Resumo
A baixa visão na infância interfere diretamente no desempenho escolar e na funcionalidade global da criança. Embora a prescrição óptica seja fundamental, ela é insuficiente quando não associada à adaptação adequada do ambiente escolar. O oftalmologista tem papel central na orientação de famílias e escolas quanto às necessidades visuais funcionais da criança. O objetivo deste artigo é apresentar, sob uma perspectiva clínica, os principais princípios e estratégias de adaptação do ambiente escolar que favorecem a funcionalidade visual de crianças com baixa visão, fornecendo subsídios práticos para a atuação do oftalmologista. São discutidos os conceitos de funcionalidade visual, avaliação funcional da visão e os principais eixos de adaptação do ambiente escolar: iluminação, contraste, organização espacial, materiais didáticos, recursos ópticos, tecnologias assistivas e adaptações pedagógicas. Destaca-se o papel do oftalmologista na tradução dessas necessidades para pais, professores e pedagogos.
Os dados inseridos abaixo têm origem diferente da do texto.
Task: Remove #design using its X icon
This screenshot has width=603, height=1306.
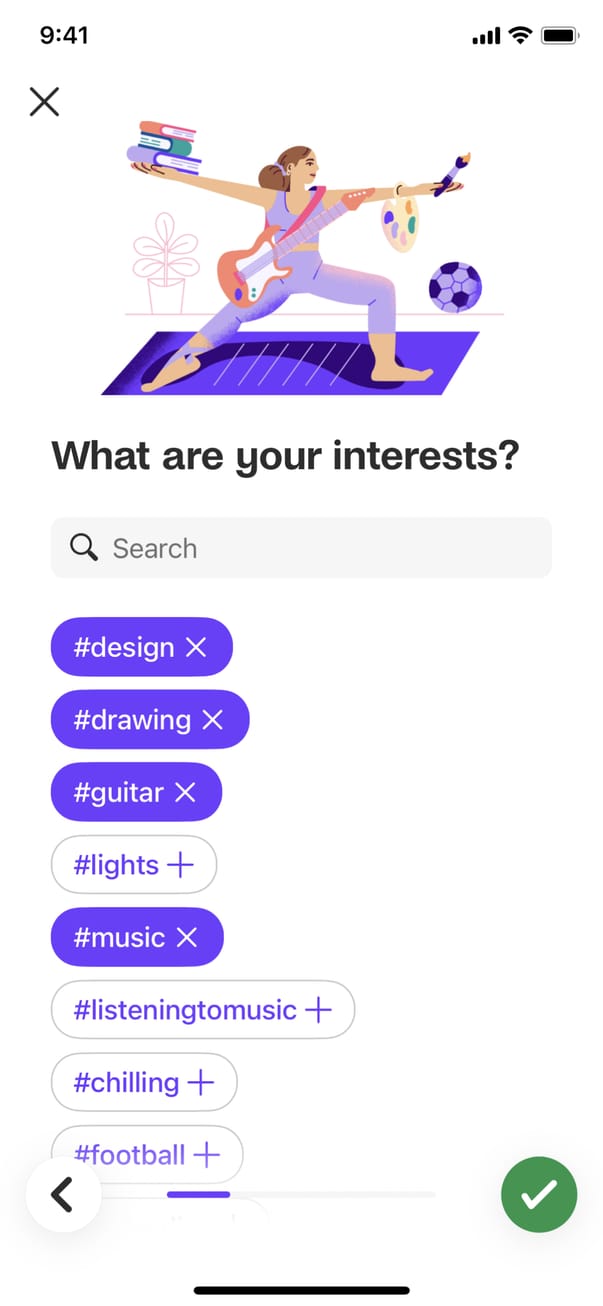Action: [196, 648]
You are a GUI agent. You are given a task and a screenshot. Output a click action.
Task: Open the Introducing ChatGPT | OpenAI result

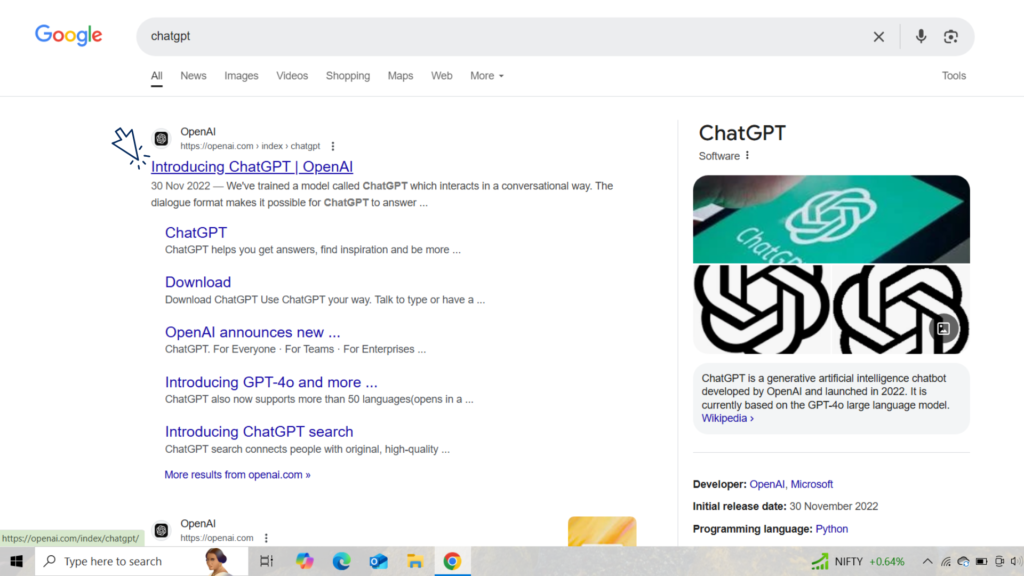[x=252, y=167]
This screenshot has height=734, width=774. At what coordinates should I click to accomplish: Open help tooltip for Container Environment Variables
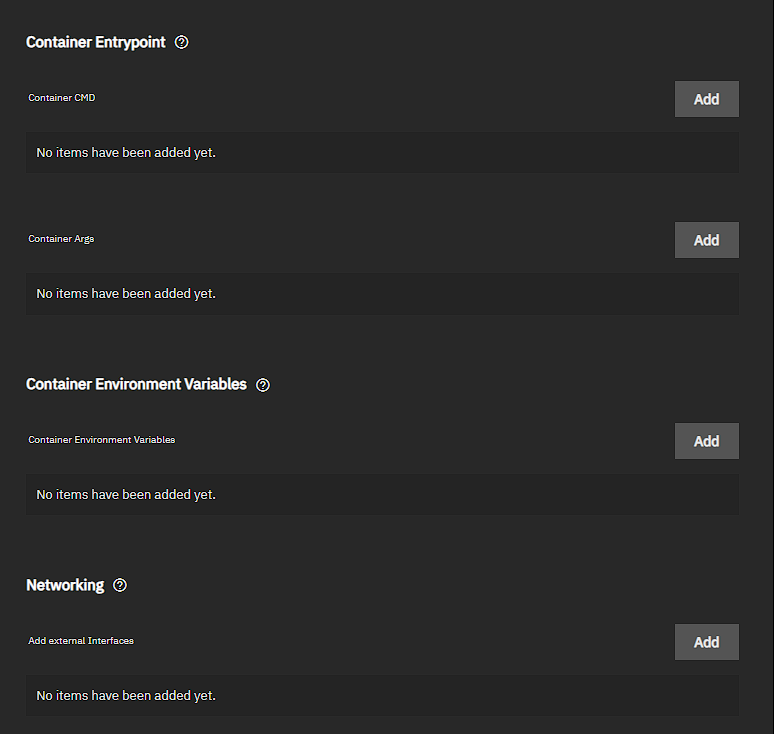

A orientação médica adequada sobre adaptações ambientais reduz limitações funcionais, melhora o aproveitamento da visão residual e contribui para o sucesso escolar. A atuação integrada com a escola e outros profissionais potencializa os resultados da reabilitação visual. A adaptação do ambiente escolar é parte integrante da reabilitação visual prática e deve ser compreendida e orientada pelo oftalmologista como complemento essencial ao tratamento clínico da criança com baixa visão.
Palavras-chave: Baixa visão; Reabilitação visual; Oftalmologia pediátrica; Ambiente escolar; Funcionalidade visual.